### EXERCISE INSTRUCTIONS
After locating the line with "Instruction: Click the Paul" in the entries below, set down exactly that line and each one after it to the end, skipping pictures.

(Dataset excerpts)
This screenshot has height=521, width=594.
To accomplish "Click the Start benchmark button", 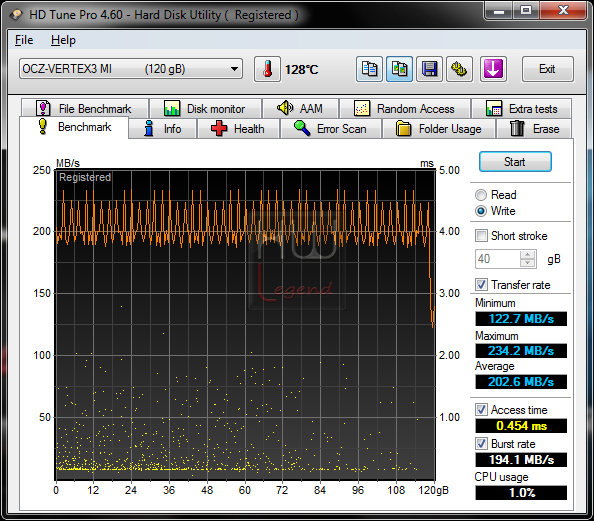I will pyautogui.click(x=515, y=162).
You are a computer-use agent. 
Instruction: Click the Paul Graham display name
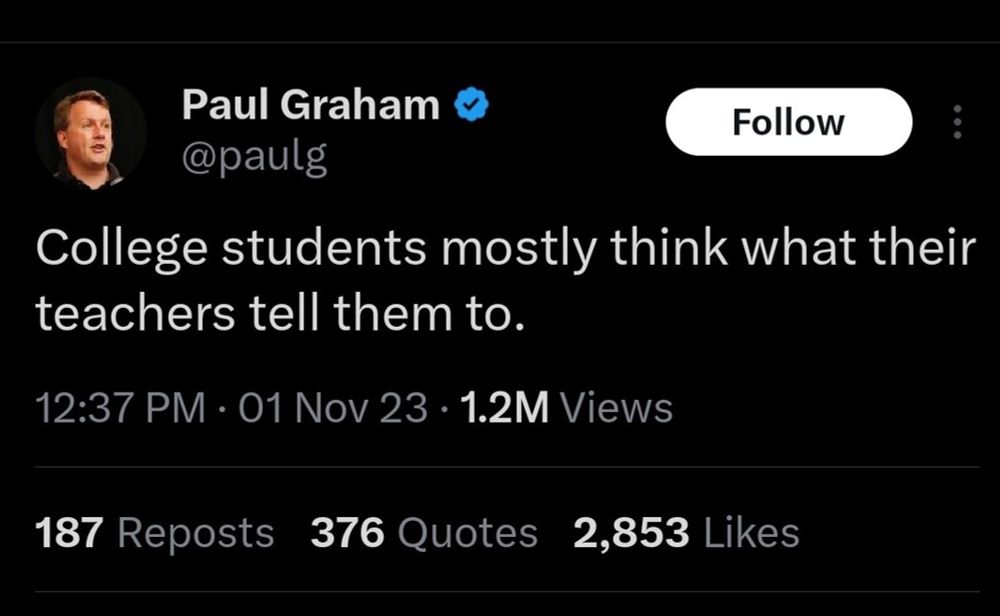(311, 104)
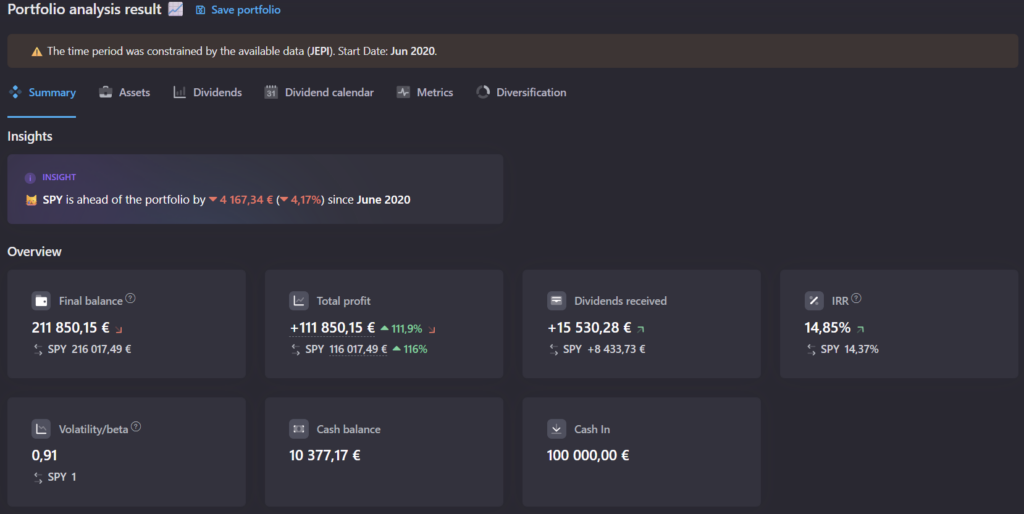Screen dimensions: 1024x514
Task: Select the Diversification tab
Action: [x=521, y=92]
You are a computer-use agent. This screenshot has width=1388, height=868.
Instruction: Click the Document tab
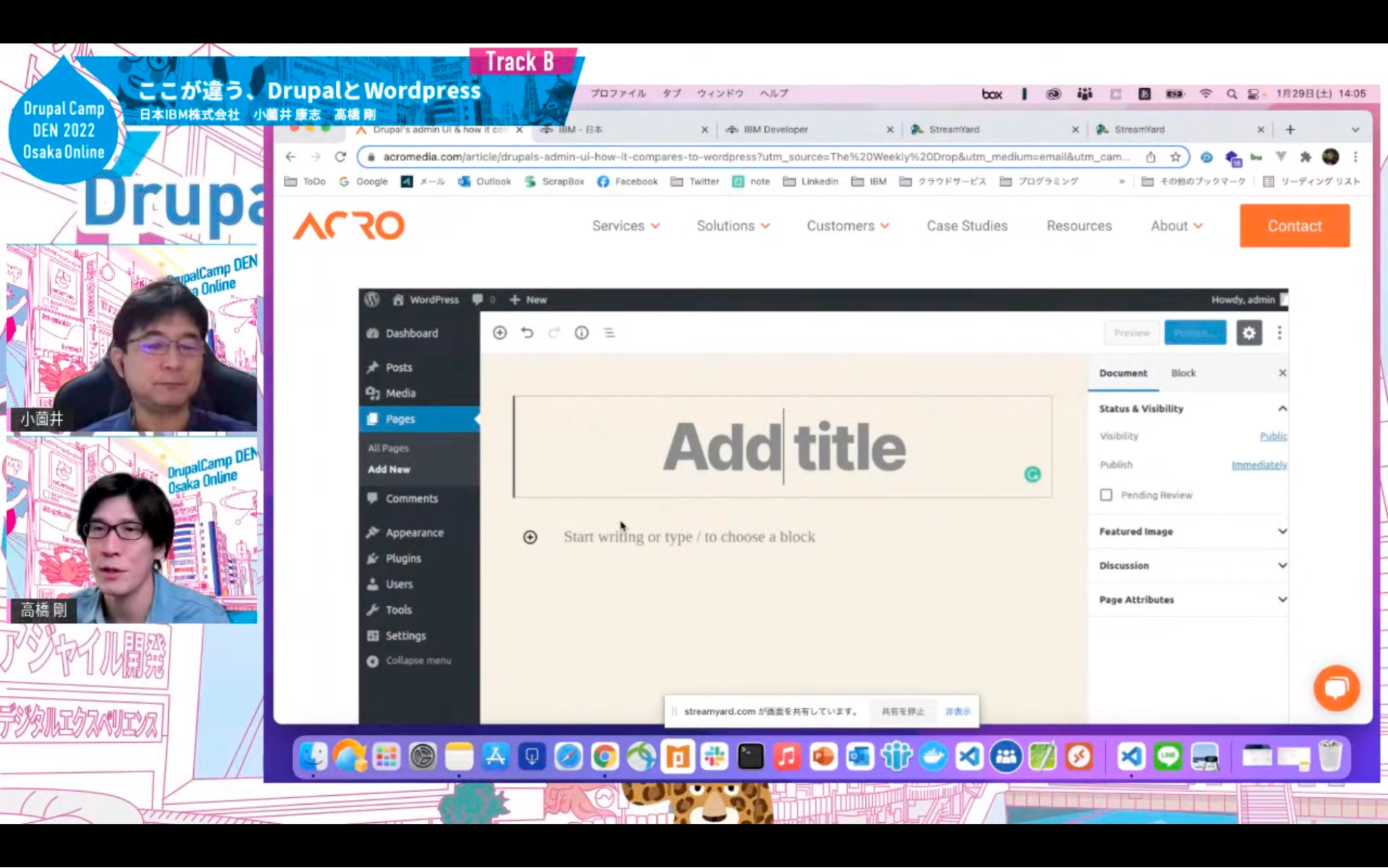(1122, 372)
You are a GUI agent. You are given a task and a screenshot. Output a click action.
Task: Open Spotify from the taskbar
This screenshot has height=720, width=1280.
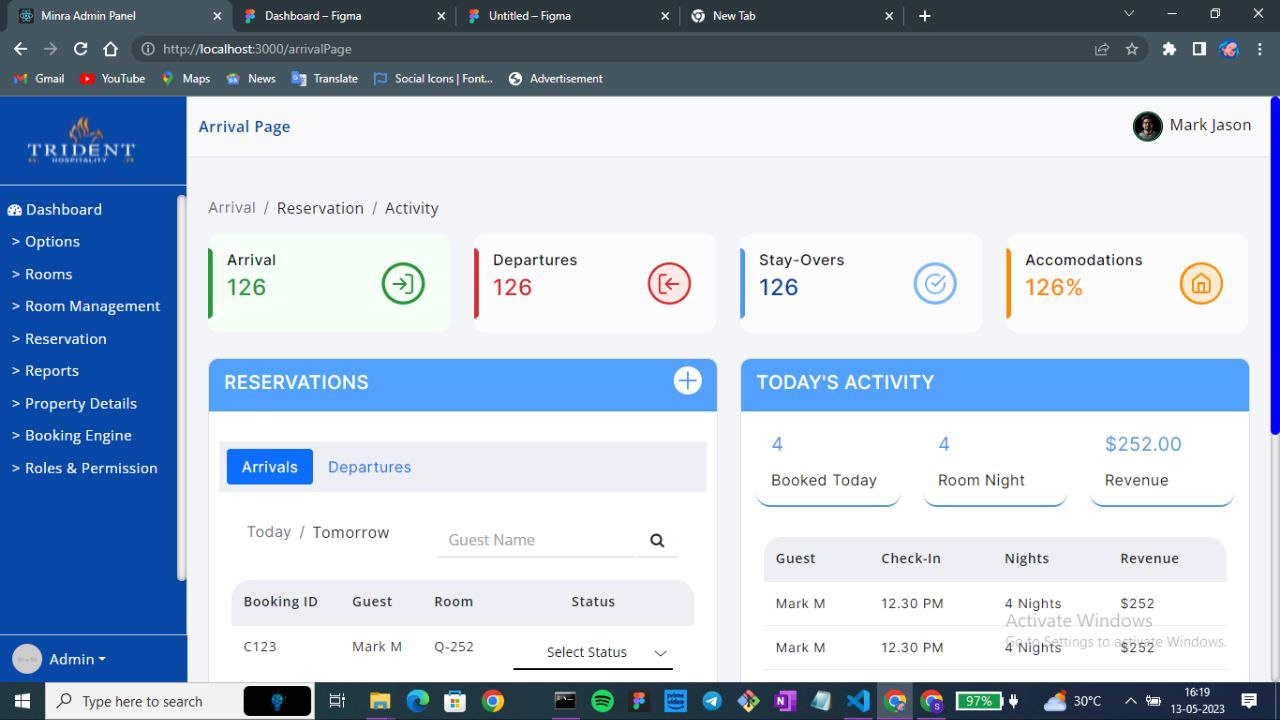(x=602, y=701)
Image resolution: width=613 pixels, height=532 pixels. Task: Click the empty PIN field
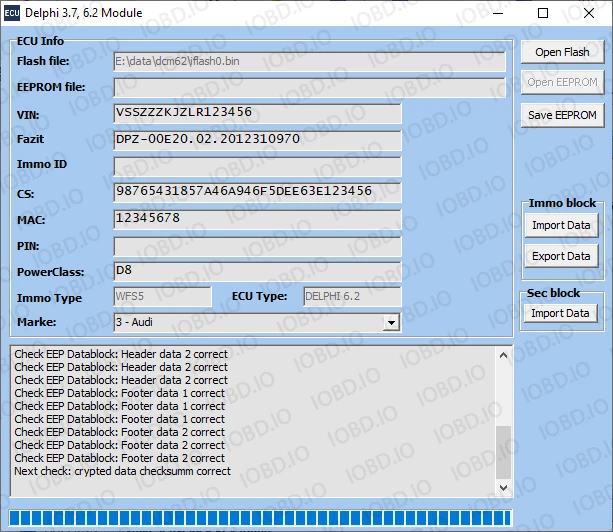coord(257,245)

### OUTPUT OF THE EXERCISE
Instruction: Click the Paul Graham display name
(311, 104)
Screen dimensions: 1024x514
Task: Select the Diversification tab
Action: [x=521, y=92]
You are a computer-use agent. This screenshot has width=1388, height=868.
Instruction: Click the Document tab
(1122, 372)
You are a GUI agent. You are given a task and a screenshot. Output a click action.
Task: Open Spotify from the taskbar
This screenshot has height=720, width=1280.
(x=602, y=701)
Image resolution: width=613 pixels, height=532 pixels. Task: Click the empty PIN field
coord(257,245)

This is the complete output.